**Exercise goal**
Exact copies of all the records are to be printed.

**Items from a data source**
────────

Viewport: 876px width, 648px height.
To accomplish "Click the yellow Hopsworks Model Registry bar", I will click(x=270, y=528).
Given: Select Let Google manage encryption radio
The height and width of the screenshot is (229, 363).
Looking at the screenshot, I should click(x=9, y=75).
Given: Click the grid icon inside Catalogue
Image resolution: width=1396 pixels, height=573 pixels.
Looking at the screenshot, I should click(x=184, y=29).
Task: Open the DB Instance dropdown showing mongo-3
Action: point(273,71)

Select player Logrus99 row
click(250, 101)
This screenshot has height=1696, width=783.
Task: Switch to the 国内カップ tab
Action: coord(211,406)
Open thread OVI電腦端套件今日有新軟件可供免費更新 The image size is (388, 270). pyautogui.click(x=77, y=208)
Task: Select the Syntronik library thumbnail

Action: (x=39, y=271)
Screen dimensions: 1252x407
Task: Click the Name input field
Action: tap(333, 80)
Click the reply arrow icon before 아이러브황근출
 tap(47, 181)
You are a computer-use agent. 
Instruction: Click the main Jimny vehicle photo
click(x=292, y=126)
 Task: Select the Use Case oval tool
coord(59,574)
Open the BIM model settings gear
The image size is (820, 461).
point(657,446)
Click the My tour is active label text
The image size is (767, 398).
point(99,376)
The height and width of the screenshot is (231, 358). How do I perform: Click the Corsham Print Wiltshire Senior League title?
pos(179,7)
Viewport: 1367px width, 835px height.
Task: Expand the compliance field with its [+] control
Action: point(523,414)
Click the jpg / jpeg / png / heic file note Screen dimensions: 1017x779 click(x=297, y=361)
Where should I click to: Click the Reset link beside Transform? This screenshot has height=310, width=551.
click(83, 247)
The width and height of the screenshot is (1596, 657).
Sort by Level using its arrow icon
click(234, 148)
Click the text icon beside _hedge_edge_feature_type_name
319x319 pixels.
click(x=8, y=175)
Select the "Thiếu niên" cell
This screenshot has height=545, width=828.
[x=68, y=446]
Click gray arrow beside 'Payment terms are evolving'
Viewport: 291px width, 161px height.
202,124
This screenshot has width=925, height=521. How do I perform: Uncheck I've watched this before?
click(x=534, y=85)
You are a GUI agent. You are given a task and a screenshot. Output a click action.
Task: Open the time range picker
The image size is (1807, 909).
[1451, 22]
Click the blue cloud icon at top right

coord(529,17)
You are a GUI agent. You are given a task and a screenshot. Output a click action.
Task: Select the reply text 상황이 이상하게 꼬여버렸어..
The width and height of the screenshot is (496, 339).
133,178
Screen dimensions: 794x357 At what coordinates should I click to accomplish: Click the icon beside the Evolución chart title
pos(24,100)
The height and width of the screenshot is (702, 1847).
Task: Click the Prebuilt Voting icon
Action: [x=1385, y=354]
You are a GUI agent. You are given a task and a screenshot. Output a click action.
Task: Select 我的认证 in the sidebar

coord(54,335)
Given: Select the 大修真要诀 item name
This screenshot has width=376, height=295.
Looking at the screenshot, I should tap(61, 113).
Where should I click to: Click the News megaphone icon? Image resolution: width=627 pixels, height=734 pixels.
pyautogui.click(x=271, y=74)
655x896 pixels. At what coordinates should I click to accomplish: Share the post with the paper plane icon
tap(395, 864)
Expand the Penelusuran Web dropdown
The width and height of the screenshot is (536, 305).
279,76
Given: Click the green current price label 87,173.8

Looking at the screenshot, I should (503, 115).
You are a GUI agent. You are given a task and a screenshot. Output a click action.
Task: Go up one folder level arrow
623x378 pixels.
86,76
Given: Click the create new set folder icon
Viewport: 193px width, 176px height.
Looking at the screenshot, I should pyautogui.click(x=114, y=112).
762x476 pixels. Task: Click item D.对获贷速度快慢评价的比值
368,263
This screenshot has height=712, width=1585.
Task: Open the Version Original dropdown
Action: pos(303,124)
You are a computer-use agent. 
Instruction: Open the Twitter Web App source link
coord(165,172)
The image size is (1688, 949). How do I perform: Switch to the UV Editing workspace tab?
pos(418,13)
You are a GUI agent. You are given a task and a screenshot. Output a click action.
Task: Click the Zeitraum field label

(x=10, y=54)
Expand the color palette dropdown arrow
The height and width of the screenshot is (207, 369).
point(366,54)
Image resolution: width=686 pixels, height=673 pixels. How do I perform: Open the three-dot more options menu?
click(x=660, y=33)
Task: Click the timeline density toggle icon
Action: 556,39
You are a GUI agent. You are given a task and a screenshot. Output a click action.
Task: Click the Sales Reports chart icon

────────

**Response to this task**
Viewport: 876px width, 648px height.
To accomplish "Click the yellow Hopsworks Model Registry bar", I will click(x=270, y=528).
Given: Select Let Google manage encryption radio
The height and width of the screenshot is (229, 363).
Looking at the screenshot, I should click(x=9, y=75).
Given: Click the grid icon inside Catalogue
Image resolution: width=1396 pixels, height=573 pixels.
Looking at the screenshot, I should click(x=184, y=29).
Task: Open the DB Instance dropdown showing mongo-3
Action: point(273,71)

Select player Logrus99 row
click(250, 101)
This screenshot has height=1696, width=783.
Task: Switch to the 国内カップ tab
Action: coord(211,406)
Open thread OVI電腦端套件今日有新軟件可供免費更新 The image size is (388, 270). pyautogui.click(x=77, y=208)
Task: Select the Syntronik library thumbnail

Action: (x=39, y=271)
Screen dimensions: 1252x407
Task: Click the Name input field
Action: tap(333, 80)
Click the reply arrow icon before 아이러브황근출
 tap(47, 181)
You are a computer-use agent. 
Instruction: Click the main Jimny vehicle photo
click(x=292, y=126)
 Task: Select the Use Case oval tool
coord(59,574)
Open the BIM model settings gear
The image size is (820, 461).
point(657,446)
Click the My tour is active label text
The image size is (767, 398).
point(99,376)
The height and width of the screenshot is (231, 358). How do I perform: Click the Corsham Print Wiltshire Senior League title?
pos(179,7)
Viewport: 1367px width, 835px height.
Task: Expand the compliance field with its [+] control
Action: point(523,414)
Click the jpg / jpeg / png / heic file note Screen dimensions: 1017x779 click(x=297, y=361)
Where should I click to: Click the Reset link beside Transform? This screenshot has height=310, width=551.
click(83, 247)
The width and height of the screenshot is (1596, 657).
Sort by Level using its arrow icon
click(234, 148)
Click the text icon beside _hedge_edge_feature_type_name
319x319 pixels.
click(x=8, y=175)
Select the "Thiếu niên" cell
This screenshot has height=545, width=828.
[x=68, y=446]
Click gray arrow beside 'Payment terms are evolving'
Viewport: 291px width, 161px height.
202,124
This screenshot has width=925, height=521. How do I perform: Uncheck I've watched this before?
click(x=534, y=85)
You are a GUI agent. You are given a task and a screenshot. Output a click action.
Task: Open the time range picker
The image size is (1807, 909).
[1451, 22]
Click the blue cloud icon at top right

coord(529,17)
You are a GUI agent. You are given a task and a screenshot. Output a click action.
Task: Select the reply text 상황이 이상하게 꼬여버렸어..
The width and height of the screenshot is (496, 339).
133,178
Screen dimensions: 794x357 At what coordinates should I click to accomplish: Click the icon beside the Evolución chart title
pos(24,100)
The height and width of the screenshot is (702, 1847).
Task: Click the Prebuilt Voting icon
Action: [x=1385, y=354]
You are a GUI agent. You are given a task and a screenshot. Output a click action.
Task: Select 我的认证 in the sidebar

coord(54,335)
Given: Select the 大修真要诀 item name
This screenshot has width=376, height=295.
Looking at the screenshot, I should tap(61, 113).
Where should I click to: Click the News megaphone icon? Image resolution: width=627 pixels, height=734 pixels.
pyautogui.click(x=271, y=74)
655x896 pixels. At what coordinates should I click to accomplish: Share the post with the paper plane icon
tap(395, 864)
Expand the Penelusuran Web dropdown
The width and height of the screenshot is (536, 305).
279,76
Given: Click the green current price label 87,173.8

Looking at the screenshot, I should (503, 115).
You are a GUI agent. You are given a task and a screenshot. Output a click action.
Task: Go up one folder level arrow
623x378 pixels.
86,76
Given: Click the create new set folder icon
Viewport: 193px width, 176px height.
Looking at the screenshot, I should pyautogui.click(x=114, y=112).
762x476 pixels. Task: Click item D.对获贷速度快慢评价的比值
368,263
This screenshot has height=712, width=1585.
Task: Open the Version Original dropdown
Action: pos(303,124)
You are a computer-use agent. 
Instruction: Open the Twitter Web App source link
coord(165,172)
The image size is (1688, 949). How do I perform: Switch to the UV Editing workspace tab?
pos(418,13)
You are a GUI agent. You are given a task and a screenshot. Output a click action.
Task: Click the Zeitraum field label

(x=10, y=54)
Expand the color palette dropdown arrow
The height and width of the screenshot is (207, 369).
point(366,54)
Image resolution: width=686 pixels, height=673 pixels. How do I perform: Open the three-dot more options menu?
click(x=660, y=33)
Task: Click the timeline density toggle icon
Action: 556,39
You are a GUI agent. You are given a task and a screenshot. Output a click action.
Task: Click the Sales Reports chart icon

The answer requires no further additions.